Rotation to Methadone
Methadone has proved to be very effective for relieving severe pain in selected patients when high dosages of other opioids are ineffective or result in unacceptable side effects. In addition to opioid agonist activity, methadone has been found to have antagonist effects on the N-methyl-D-aspartate receptor (NMDA) and may play a role in the treatment of neuropathic pain. Methadone is relatively lipophilic with rapid gastrointestinal absorption. The major route of metabolism is hepatic with primarily fecal excretion so no dosage adjustment is required for patients with renal failure. It has potentially significant drug interactions, particularly drugs metabolized by cytochrome P450 3A4 (CYP3A4).
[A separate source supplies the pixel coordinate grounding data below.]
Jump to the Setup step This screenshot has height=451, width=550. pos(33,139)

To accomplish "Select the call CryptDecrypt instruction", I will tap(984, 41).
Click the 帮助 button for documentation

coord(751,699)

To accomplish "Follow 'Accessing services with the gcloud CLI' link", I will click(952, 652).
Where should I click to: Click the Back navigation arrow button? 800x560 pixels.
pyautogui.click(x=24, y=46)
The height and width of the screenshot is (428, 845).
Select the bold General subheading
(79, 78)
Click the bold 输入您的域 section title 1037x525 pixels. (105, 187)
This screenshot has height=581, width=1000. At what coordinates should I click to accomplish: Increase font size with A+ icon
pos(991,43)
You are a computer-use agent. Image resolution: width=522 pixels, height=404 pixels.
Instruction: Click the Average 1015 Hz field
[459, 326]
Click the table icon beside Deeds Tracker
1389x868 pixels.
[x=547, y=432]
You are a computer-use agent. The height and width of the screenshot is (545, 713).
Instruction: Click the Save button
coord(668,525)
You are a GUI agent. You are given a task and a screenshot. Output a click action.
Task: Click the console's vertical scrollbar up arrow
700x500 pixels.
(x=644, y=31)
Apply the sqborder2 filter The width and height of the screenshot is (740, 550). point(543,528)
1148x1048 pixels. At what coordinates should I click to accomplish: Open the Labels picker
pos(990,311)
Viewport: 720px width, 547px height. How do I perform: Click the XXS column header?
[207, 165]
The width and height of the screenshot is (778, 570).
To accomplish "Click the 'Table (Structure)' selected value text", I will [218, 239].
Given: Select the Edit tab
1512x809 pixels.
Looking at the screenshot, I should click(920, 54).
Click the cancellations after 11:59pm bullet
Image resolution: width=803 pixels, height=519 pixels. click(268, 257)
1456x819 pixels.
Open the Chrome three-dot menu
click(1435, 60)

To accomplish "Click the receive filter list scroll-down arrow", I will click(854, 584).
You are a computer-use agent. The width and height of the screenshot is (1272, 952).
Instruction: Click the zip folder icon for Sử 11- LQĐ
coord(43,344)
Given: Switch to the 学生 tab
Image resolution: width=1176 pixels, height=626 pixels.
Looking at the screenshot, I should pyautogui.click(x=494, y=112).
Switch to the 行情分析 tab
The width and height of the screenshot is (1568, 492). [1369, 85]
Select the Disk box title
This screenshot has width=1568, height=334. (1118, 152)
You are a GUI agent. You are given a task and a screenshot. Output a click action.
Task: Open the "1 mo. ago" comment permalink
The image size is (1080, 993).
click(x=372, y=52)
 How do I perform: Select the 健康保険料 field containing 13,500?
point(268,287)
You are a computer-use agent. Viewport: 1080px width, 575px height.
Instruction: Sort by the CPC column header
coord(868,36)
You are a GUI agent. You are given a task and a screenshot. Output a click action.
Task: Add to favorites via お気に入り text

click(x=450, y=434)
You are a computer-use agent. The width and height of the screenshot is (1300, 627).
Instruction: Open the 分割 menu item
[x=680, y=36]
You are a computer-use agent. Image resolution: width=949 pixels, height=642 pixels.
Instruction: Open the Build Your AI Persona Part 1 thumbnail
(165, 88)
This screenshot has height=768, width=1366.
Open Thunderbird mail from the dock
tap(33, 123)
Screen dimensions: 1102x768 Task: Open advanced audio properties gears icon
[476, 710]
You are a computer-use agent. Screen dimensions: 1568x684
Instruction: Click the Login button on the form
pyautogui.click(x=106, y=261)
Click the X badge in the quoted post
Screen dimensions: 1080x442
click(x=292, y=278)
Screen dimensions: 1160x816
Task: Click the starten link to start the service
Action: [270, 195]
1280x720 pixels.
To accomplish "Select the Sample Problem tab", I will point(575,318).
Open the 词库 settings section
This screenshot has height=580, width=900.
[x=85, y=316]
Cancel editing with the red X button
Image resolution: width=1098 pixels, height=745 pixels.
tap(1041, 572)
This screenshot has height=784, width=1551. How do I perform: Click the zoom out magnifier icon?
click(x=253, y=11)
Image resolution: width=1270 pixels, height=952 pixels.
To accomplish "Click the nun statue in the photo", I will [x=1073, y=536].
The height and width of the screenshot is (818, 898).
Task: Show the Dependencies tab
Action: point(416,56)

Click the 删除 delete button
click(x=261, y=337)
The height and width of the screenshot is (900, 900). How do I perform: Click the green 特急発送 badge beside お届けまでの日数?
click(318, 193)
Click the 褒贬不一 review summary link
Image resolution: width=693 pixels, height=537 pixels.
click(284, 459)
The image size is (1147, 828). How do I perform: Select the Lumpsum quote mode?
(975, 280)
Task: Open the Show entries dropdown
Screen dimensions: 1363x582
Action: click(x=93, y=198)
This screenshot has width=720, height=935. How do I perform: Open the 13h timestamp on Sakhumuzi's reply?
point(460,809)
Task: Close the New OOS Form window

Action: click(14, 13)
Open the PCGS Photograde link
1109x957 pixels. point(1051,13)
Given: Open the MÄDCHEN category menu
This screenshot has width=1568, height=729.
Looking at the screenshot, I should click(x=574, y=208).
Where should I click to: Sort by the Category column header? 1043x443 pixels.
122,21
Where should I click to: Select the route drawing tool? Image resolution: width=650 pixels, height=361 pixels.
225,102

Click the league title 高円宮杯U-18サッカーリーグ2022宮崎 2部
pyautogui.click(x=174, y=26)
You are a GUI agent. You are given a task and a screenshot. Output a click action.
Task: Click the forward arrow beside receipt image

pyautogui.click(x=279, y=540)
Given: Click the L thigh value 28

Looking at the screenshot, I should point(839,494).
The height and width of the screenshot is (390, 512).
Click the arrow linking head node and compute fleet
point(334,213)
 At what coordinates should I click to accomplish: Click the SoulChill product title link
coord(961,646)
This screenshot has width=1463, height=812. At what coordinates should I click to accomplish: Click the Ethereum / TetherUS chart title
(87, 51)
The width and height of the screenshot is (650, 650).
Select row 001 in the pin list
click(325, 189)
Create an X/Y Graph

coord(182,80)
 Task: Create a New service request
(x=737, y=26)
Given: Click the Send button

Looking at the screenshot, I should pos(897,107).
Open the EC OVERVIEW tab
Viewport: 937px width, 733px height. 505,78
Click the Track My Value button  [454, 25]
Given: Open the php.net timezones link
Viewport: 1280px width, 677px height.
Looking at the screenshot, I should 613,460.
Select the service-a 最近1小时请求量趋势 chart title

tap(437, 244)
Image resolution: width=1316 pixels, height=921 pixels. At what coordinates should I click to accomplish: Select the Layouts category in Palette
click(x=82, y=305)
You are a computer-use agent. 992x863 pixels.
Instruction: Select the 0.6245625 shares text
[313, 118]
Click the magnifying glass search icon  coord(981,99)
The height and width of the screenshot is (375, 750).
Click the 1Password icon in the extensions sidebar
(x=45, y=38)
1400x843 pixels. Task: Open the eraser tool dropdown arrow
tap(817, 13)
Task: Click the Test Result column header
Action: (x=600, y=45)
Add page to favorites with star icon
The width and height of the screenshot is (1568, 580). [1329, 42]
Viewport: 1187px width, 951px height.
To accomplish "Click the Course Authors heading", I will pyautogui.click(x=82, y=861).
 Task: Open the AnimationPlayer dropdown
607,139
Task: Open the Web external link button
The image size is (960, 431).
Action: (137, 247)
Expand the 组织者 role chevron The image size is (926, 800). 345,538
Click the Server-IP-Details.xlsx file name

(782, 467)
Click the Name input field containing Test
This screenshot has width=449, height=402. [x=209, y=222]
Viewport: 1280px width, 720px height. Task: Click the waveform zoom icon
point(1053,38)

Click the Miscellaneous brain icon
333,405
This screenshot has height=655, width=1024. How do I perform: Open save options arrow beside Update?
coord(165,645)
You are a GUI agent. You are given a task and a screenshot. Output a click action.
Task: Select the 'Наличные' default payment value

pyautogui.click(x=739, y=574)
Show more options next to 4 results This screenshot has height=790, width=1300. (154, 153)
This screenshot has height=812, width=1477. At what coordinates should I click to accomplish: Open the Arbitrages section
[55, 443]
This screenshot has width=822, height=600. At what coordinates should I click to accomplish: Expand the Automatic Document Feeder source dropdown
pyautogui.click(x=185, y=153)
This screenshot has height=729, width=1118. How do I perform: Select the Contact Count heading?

Methadone can be administered orally, intravenously, rectally, or, with caution, subcutaneously. The process of converting from other opioids to methadone is complex because of its long and variable half-life (four to 150 hours), which is not aligned with the observed duration of analgesia (six to 12 hours). Conversion requires considerable attention, experience, and usually three to six days of observation in a setting in which a patient's highly variable reactions can be monitored closely. An increasing number of deaths has been attributed to the increased use of methadone for pain control, although it is unclear whether this is related to abuse of the drug, inappropriate titration schedules, or other causes such as cardiac arrhythmia. Recent reports have linked high-dose methadone to torsades de pointes, a potentially fatal result of ventricular arrhythmia caused by prolonged QT interval. EKGs may be considered for certain patients, depending on the goals of care.